Lightning Rods - By Helen DeWitt Page 0,42

in the Men’s. Even as a boy Roy had been what the Sears Roebuck catalog called husky, and over the years he had gone on quietly expanding. Sears did not have a name for adult men with a six-foot waist, and eventually Roy had had to stop ordering his clothes from a catalog; for a while he had taken to buying his clothes at Walmart. Then he had come to his senses. As a personnel officer he knew none better that it’s important to accept yourself the way you are. If you look at Minnesota Fats in the movie The Hustler, Minnesota Fats is actually better dressed than the Paul Newman character. Fats knew he was the best, and he dressed the part. So Roy had bought a five-hundred-dollar tailored suit at a time when five hundred dollars was a lot of money, and he always flew first class when he flew, and he always used the disabled cubicle in the Men’s Room.

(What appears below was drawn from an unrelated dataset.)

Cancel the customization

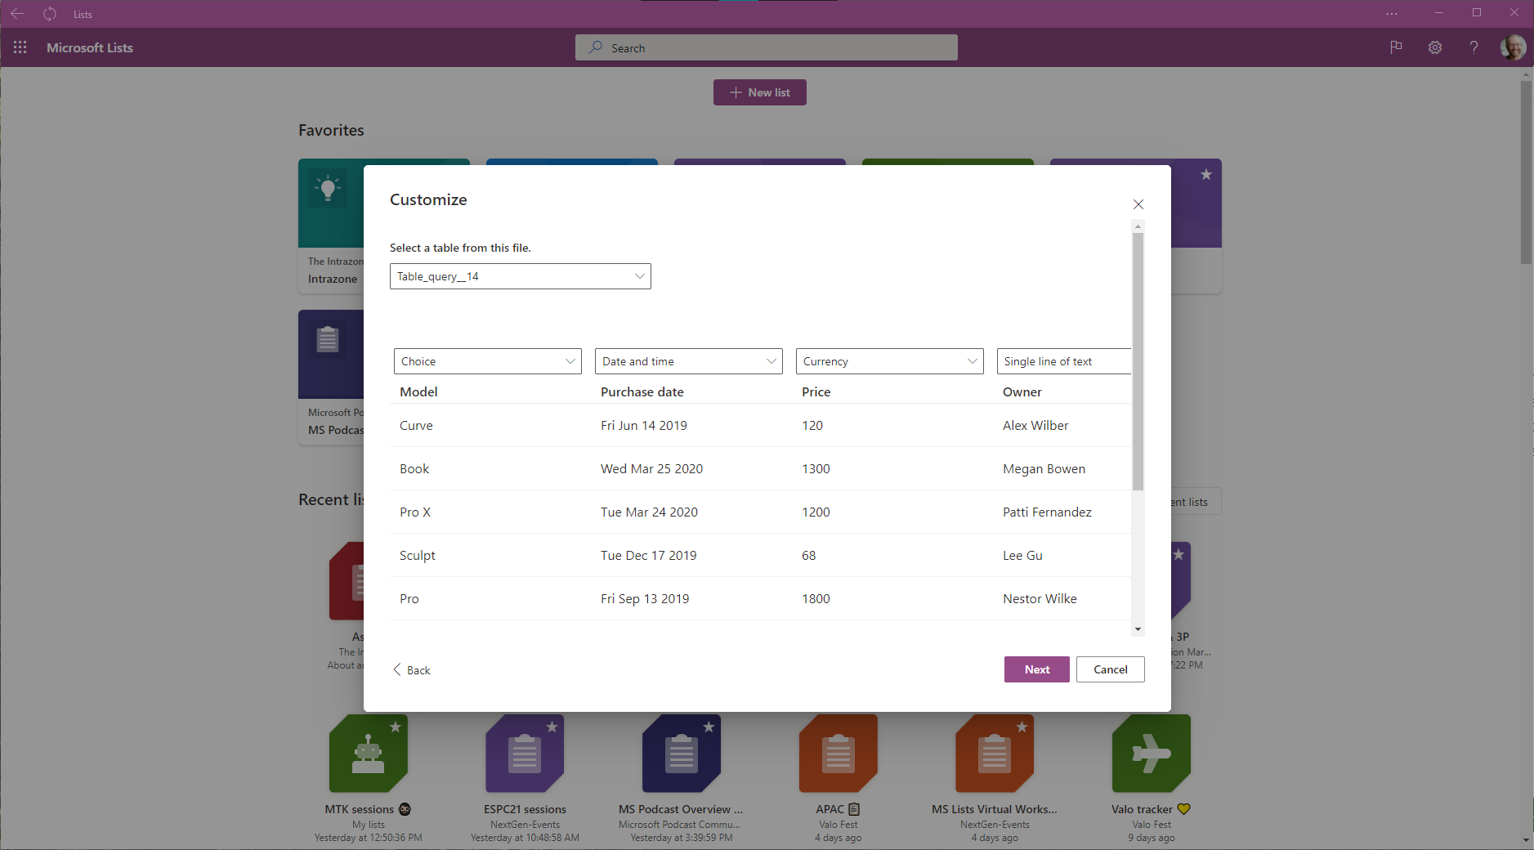click(x=1109, y=669)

One day he was sitting on the toilet in the disabled cubicle, taking his time, when a couple of guys walked in and started taking a leak. One of them laughed to the other, “Jeez, it’s fucking 9:15 and somebody’s on a disability. Hoo boy.”

That was all Roy heard. He got up with help from the bar, and thought no more of it. But the next day he was in the cubicle and a couple of guys came in and they were talking again.

One said he was going to take his disability and call it quits for the day.

The other guy said, “Hoo boy.”

Now what Roy naturally thought was that this was some kind of variation on calling in sick for the day. The fact that this practice, whatever it might be, had developed its own slang, showed how far things had spread. Something was afoot that was going to have to be nipped in the bud.

The first thing Roy did was to go back to his office and check up on absenteeism patterns in the past month. Plenty of men his age swore at computers. Roy swore by them. You could get an overall picture of what was going on in a place of work in five minutes that you couldn’t have gotten in a year fifteen years ago. The thing to remember is, a computer is a tool. It’s there to help you do what you want to do. Used properly, a computer can be a valuable aid in determining what exactly it is that you want to do. But at the end of the day it’s just something to take care of things that would bore a human because they would take too long. It’s a machine, if you will. Neither more nor less.

Anyway, in five minutes Roy had gotten a picture of absenteeism in the past month that had him staring and scratching his head. “Holy son of a gun,” said Roy, looking at the little chart the computer had produced on his screen. In thirty years he’d never seen anything like it.

Absenteeism in the firm had reached an all-time low. In a building that housed 500 employees, ten had had a sick day in the last month. The rate was the same for the previous month. Roy went back six months. Month after month it was the same story. Then six months ago the figures were back up to where he would have expected them to be.

Something had been going on for six months and it had taken him completely by surprise.

“Holy moly,” said Roy. He took out one of the jumbo bags of peanut M&M’s that he kept in his bottom drawer and tore a small hole in the corner.

He decided that today he would start with green.

He shook a few M&M’s onto his pad, ate the green one, and put the rest in a bowl.

“Darned if I ever seen anything like it,” he said, popping another green M&M and tossing a few more into the bowl.

One of the great things about a computer is it can tell you just about anything you might want to know without even getting up out of your chair. All you have to do is ask it the right question is all.

Roy decided that he would do a breakdown by number of days off work. He got through three or four M&M’s setting up the search parameters, and then he ran the search.

“Jumping Jehoshophat!” exclaimed Roy.